Task list —
**a.** Reproduce, word for word, the part of the software review that opens with the words containing "Use Cases and" and closes with "throughout the system.".
**b.** Write what comes next in the software review, starting right after its last sentence.

AVOID: Decades out of date, nickel and diming and more manual work.
Use Cases and Deployment Scope
Pros
- The program is aesthetically acceptable
Cons
- Cannot scale. This system was originally built for use within a hospital mainframe and has limitations baked in as a result. Modern reporting is nearly impossible due to the nonsensical data structure required by the ancient (by computer standards) 1970s era bones of the backend. This is uniform throughout the system.
- Must have technical staff versed in what's essentially a dead programming language, MUMPS (created in 1966 and last updated in 1995), to make meaningful changes to customization. Permissions are extremely granular with no way to make changes across multiple permissions. Meaning if a person cannot see an item on a dropdown menu, or if a new dropdown menu is added, it then has to be added manually to every single other permission that you'd like that menu to appear in. This is naturally a big opportunity for errors to occur and is also a problem that has been solved in even 1990s era software.

Data to examine —
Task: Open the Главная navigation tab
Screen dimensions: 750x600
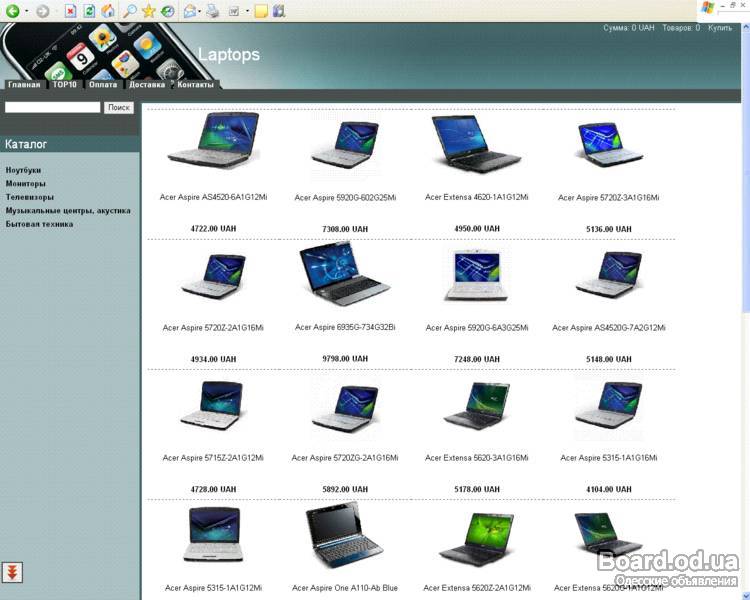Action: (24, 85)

--

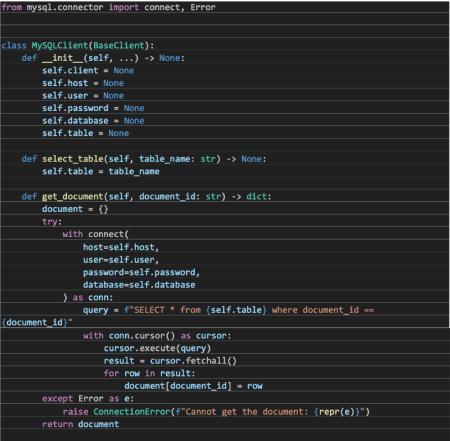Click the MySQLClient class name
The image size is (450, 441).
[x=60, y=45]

--

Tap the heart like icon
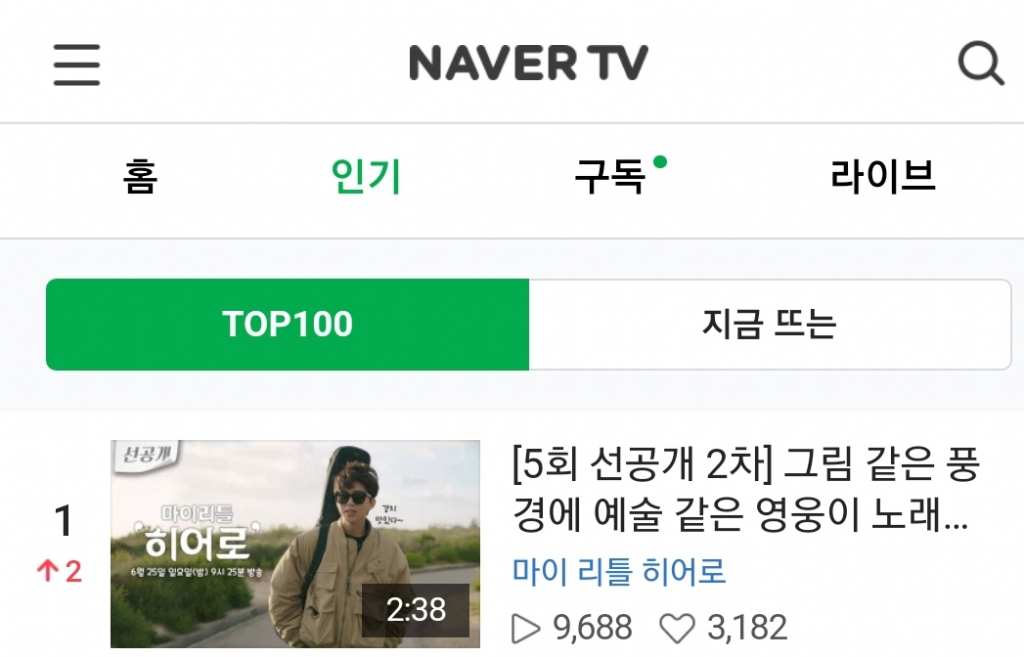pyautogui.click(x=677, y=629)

Answers provided —
**a.**
Use Cases and Deployment Scope
Pros
- The program is aesthetically acceptable
Cons
- Cannot scale. This system was originally built for use within a hospital mainframe and has limitations baked in as a result. Modern reporting is nearly impossible due to the nonsensical data structure required by the ancient (by computer standards) 1970s era bones of the backend. This is uniform throughout the system.

**b.**
- Support is lacking and setup staff don't put effort into making sure that the system is set up in a way that makes sense. Staff are happy to present entry tables with duplicate fields, fields that will give an error that gives no information as to what needs to change for the error to go away (quite literally '???'), fields that are laid out nonsensically. Example: The USPS address format: address, city, state, zip? No, they'll be scattered across the fields with city and state somehow combined into one field. Staff will present this to you as normal and how things should be structured despite two centuries of USPS address structuring precedent.